Andrea Christina Kramer (52), Psychotherapeutin und Dozentin am Institut für Angewandte Psychologie an der Zürcher Hochschule für Angewandte Wissenschaften (ZHAW), sagt: «Psychische Grenzüberschreitungen können allen Eltern passieren, niemand ist perfekt und muss es auch nicht sein.» Entscheidend sei, wie heftig und regelmässig psychische Gewalt in der Erziehung vorkomme.
Folgen bis ins Erwachsenenalter
Bereits Sätze wie «Gib dir doch mehr Mühe», oder «Wenn du das machst, hat dich niemand mehr gern» sind gemäss Expertin als Form von psychischer Gewalt einzustufen. Also sämtliche Aussagen, die Drohungen, Beleidigungen, Demütigungen und Angstmacherei enthalten. Auch bewusster oder unbewusster Liebesentzug verletze ein Kind psychisch. «Ein Kind, das regelmässig psychische Gewalt erlebt, fühlt sich sehr schnell wertlos und glaubt, dass es zu nichts taugt», sagt Kramer. Es könne kein Selbstwertgefühl entwickeln und fühle sich nicht bedingungslos geliebt. «Wenn es Kindern psychisch nicht gut geht, sehen wir von aussen, dass sie oft diffuse Schmerzen haben oder ihre schulischen Leistungen abnehmen.» Im Erwachsenenalter können sich die Folgen von psychischer Gewalt in Depressionen oder Bindungsschwierigkeiten widerspiegeln.

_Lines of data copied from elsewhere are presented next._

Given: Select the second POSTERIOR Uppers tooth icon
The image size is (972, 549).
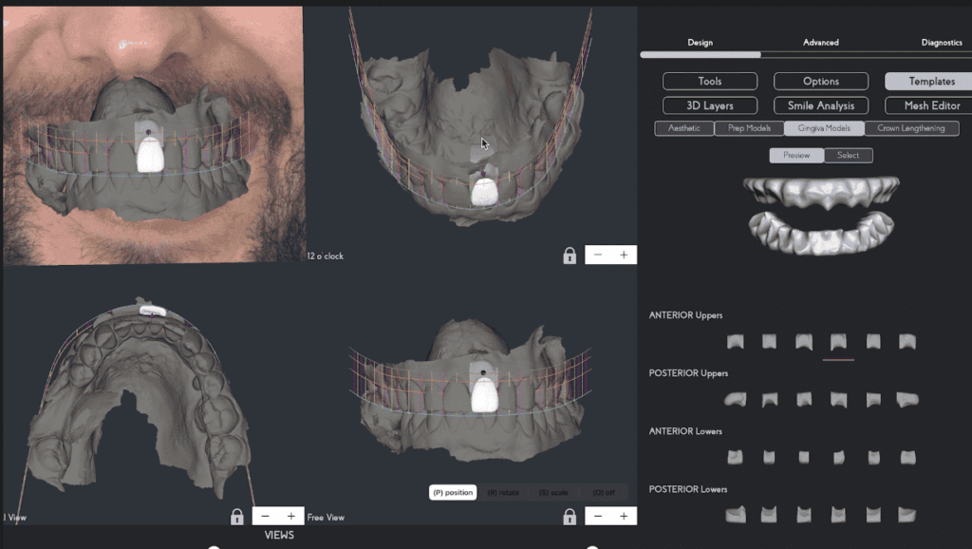Looking at the screenshot, I should [x=770, y=400].
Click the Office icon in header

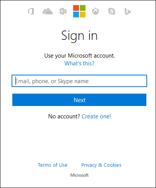pyautogui.click(x=31, y=11)
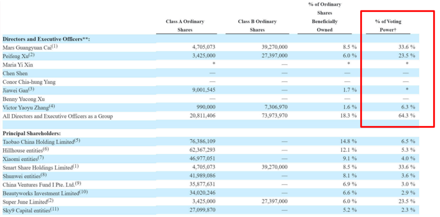Select Peifeng Xu's 27,397,000 Class B shares
The width and height of the screenshot is (440, 217).
coord(275,56)
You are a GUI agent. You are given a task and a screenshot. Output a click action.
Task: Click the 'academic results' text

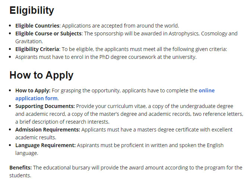tap(36, 137)
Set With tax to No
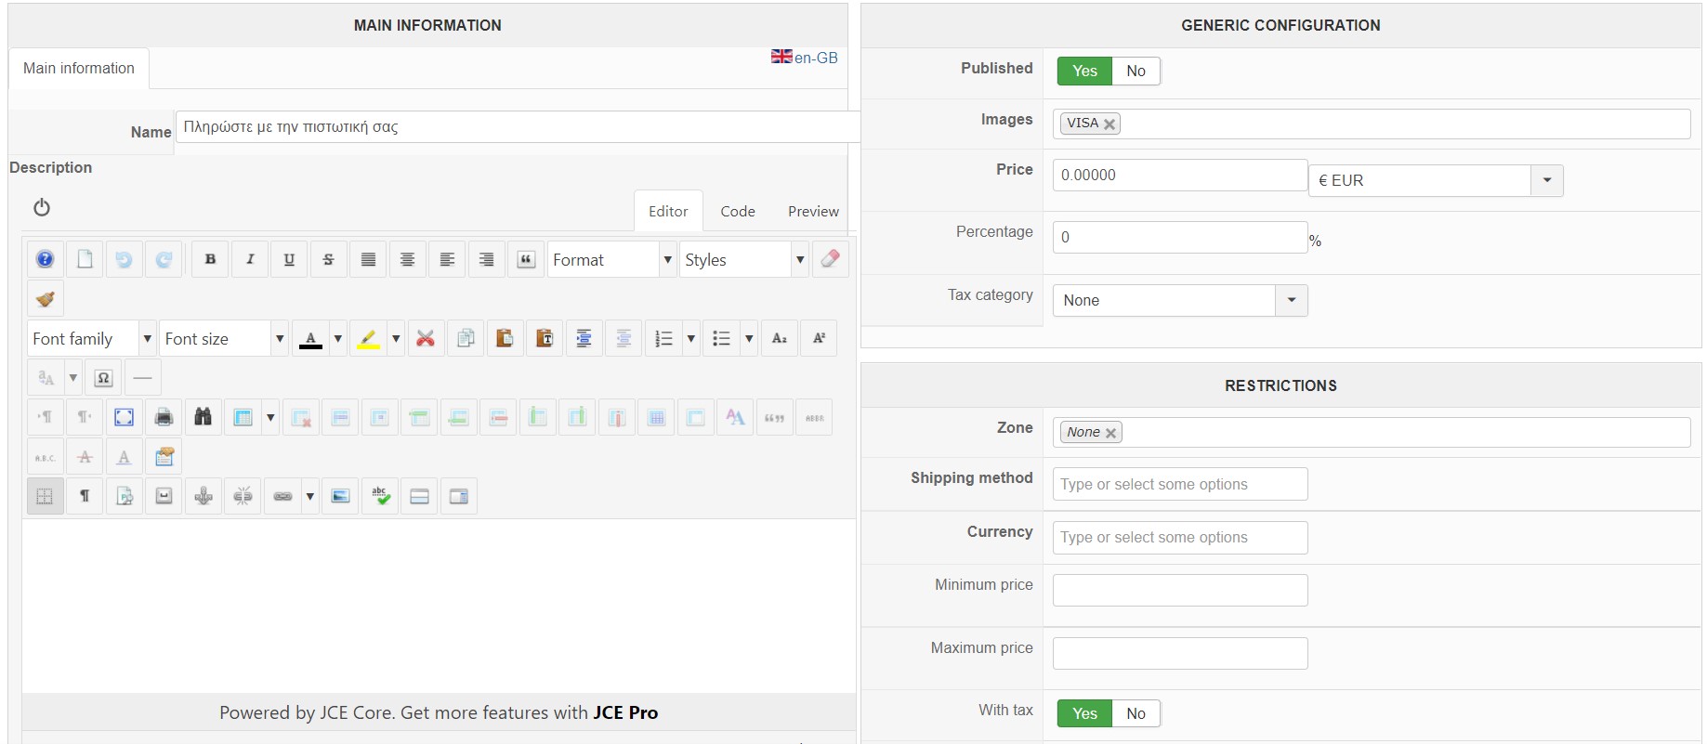The width and height of the screenshot is (1707, 744). pos(1136,713)
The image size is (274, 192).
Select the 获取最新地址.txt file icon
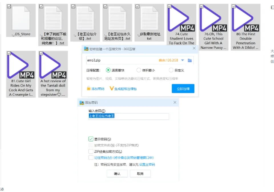coord(149,18)
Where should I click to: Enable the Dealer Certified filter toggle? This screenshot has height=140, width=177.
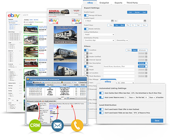coord(86,56)
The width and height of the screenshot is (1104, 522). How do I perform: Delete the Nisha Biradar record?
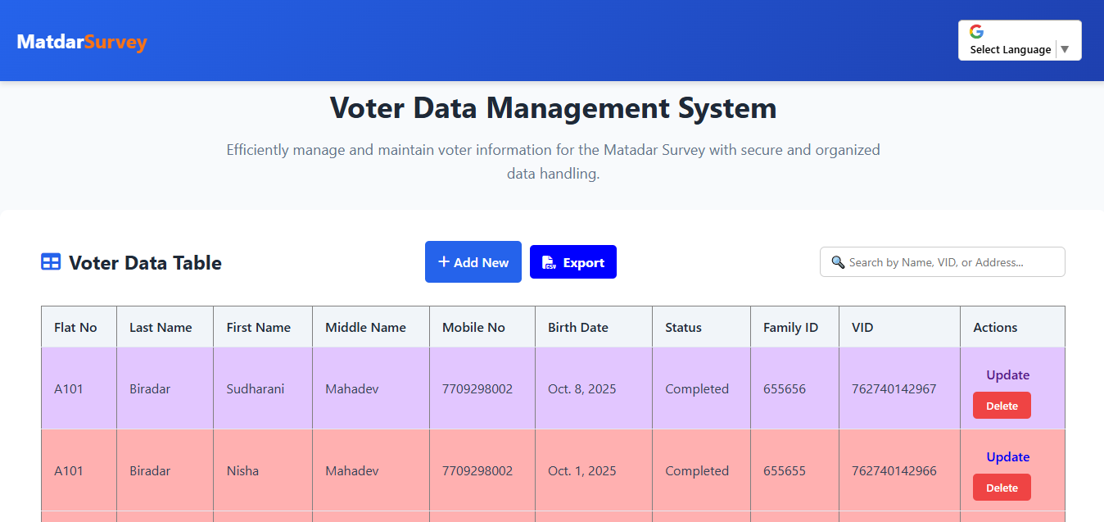click(x=1002, y=488)
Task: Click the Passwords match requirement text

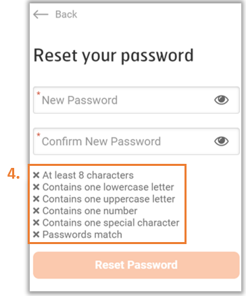Action: coord(82,235)
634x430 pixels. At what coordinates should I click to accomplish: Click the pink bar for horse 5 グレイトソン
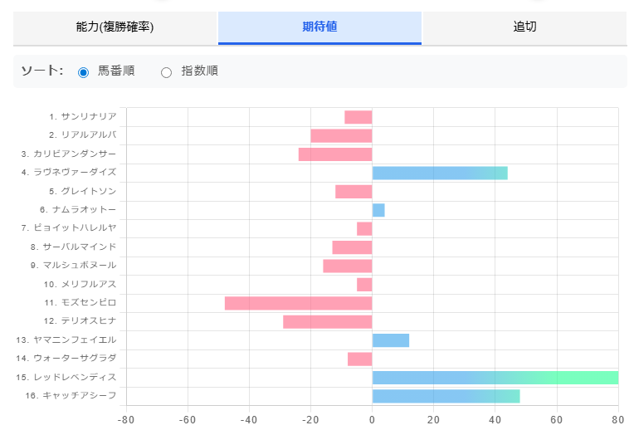tap(354, 192)
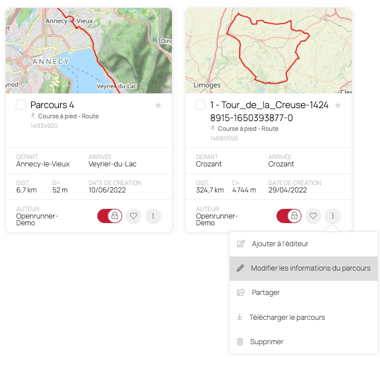Open the Limoges area map thumbnail
This screenshot has width=380, height=381.
point(269,50)
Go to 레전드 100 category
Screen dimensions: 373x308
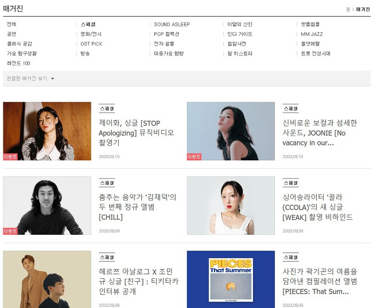tap(18, 64)
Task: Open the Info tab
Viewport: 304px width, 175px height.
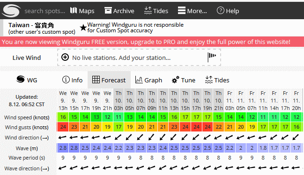Action: pyautogui.click(x=72, y=80)
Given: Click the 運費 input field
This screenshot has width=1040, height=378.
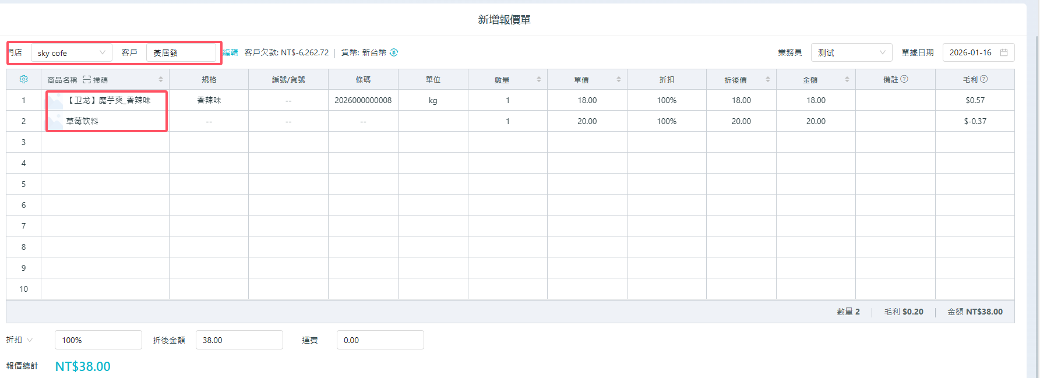Looking at the screenshot, I should [x=380, y=340].
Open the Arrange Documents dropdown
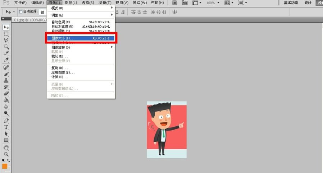Screen dimensions: 323x173 point(228,3)

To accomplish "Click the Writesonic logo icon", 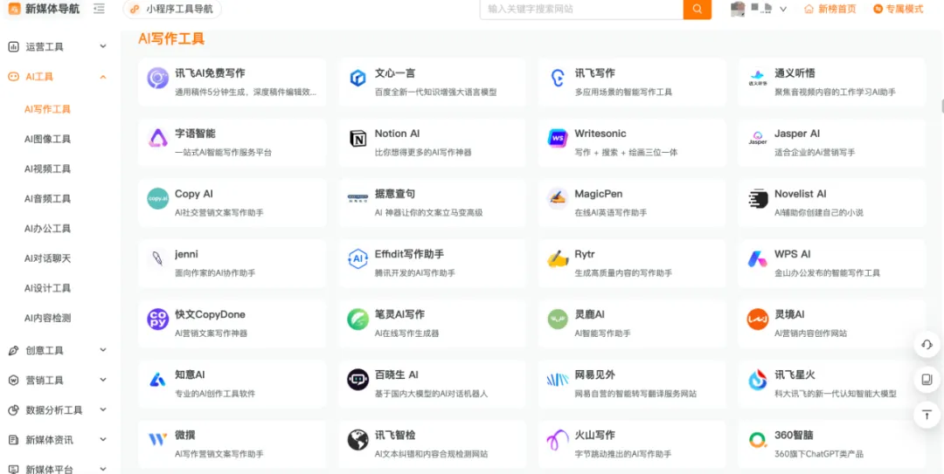I will click(x=558, y=139).
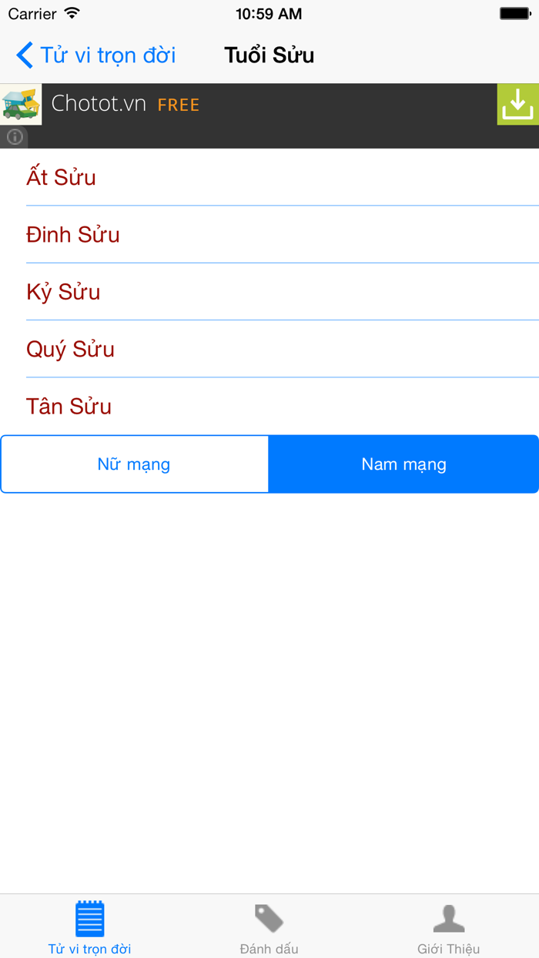Switch to the Giới Thiệu tab
This screenshot has width=539, height=958.
449,926
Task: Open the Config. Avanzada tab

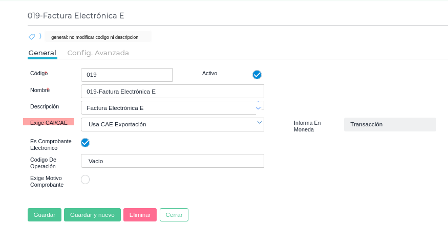Action: 98,53
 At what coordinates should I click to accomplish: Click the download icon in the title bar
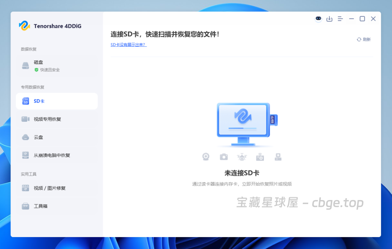(330, 18)
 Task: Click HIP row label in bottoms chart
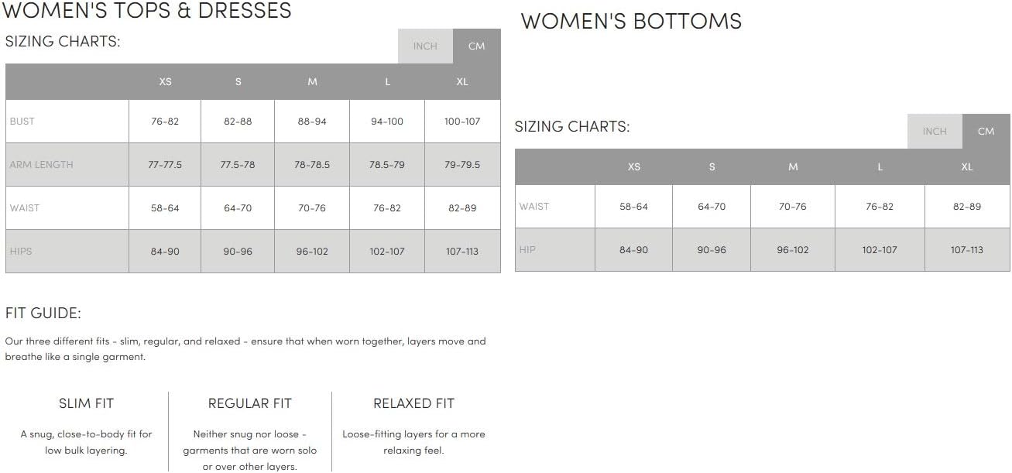527,250
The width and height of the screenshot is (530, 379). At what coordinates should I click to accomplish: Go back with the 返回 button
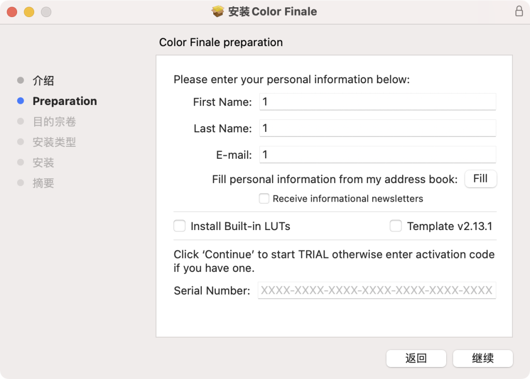coord(416,358)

«Wir wissen, dass die Belohnung von erwünschtem Verhalten viel wirkungsvoller ist für eine Verhaltensänderung als die Bestrafung von Missverhalten.»
In einer gewaltfreien Erziehung sind gemäss Expertin drei Fähigkeiten zentral: Selbstreflexion, Einfühlungsvermögen und Perspektivenübernahme. «Selbstreflexion bedeutet, zu wissen, dass man als Mutter oder Vater in der verantwortungsvollen Rolle ist und dass ein Kind, das nicht gehorcht, seine Autonomie verteidigt. Man muss deswegen nicht auf persönlicher Ebene beleidigt sein.» Einfühlungsvermögen sei wichtig, um sich als Mutter oder Vater vorstellen zu können, wie sich ein Kind fühle. «Bei der Perspektivübernahme versetzt man sich als Elternteil in die Sichtweise des Kindes, um zu verstehen, wieso es etwas Bestimmtes tut oder möchte», sagt Kramer. Der «gute Grund» hinter dem Verhalten helfe den Eltern, darauf zu reagieren, statt auf sein Tun. Was in der Theorie verständlich ist, kann sich in der Praxis womöglich als schwierig erweisen.
Anhand von drei Beispielsituationen beschreibt die Expertin, wann es sich bei einem bestimmten Verhalten um psychische Gewalt handelt und wie Eltern eine angemessene Lösung finden:
1. Das Kind folgt wiederholt nicht und deshalb verbannt die Mutter es für eine Stunde ins Kinderzimmer.
Kramer sagt: «Ein Kind in sein Zimmer zu begleiten, damit es zur Ruhe kommen kann, ist eine angemessene Reaktion. Wichtig ist aber, dass man es dem Kind erklärt und es nur so lange bleiben muss, bis es sich beruhigt hat. Eine Stunde ist zu lang. Im Zimmer soll das Kind seine Kuscheltiere, sein Spielzeug oder seine Hörbücher haben, mit denen es spielen kann. Kontraproduktiv wäre es, wenn man die Tür abschliesst oder das Kind in einen Raum einsperrt, wo es kein Spielzeug hat. Fühlt man sich in das Kind hinein, wenn man diese Strafe ausspricht, merkt man, dass das Einsperren in einen ungemütlichen Raum beim Kind Angst und Stress auslöst. Das ist psychische Gewalt.»
2. Der Vater beschliesst, nicht mehr mit seinem Kind zu reden, bis es sein Zimmer aufgeräumt hat.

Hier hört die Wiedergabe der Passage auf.